:: EXERCISE DETAILS ::
Your task is to restate word for word the lines of the listing below that start at the one containing "This screenshot has width=1568, height=517." and run to the end; please add nothing.

:: EXCERPTED DATA ::

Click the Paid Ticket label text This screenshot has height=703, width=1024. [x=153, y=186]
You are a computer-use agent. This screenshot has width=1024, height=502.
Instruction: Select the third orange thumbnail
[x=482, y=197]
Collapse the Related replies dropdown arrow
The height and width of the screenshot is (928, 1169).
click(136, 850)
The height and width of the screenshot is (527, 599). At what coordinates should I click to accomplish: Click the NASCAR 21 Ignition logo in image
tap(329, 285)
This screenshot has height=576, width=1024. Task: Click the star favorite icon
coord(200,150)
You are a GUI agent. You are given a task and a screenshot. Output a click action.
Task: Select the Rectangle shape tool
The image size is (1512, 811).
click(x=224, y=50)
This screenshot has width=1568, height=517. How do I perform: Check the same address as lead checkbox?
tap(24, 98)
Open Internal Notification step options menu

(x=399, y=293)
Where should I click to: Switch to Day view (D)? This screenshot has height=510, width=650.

:: TASK RESPONSE ::
This screenshot has width=1568, height=517. How do I perform: Check the same address as lead checkbox?
tap(24, 98)
Open Internal Notification step options menu

(x=399, y=293)
Where should I click to: Switch to Day view (D)? This screenshot has height=510, width=650.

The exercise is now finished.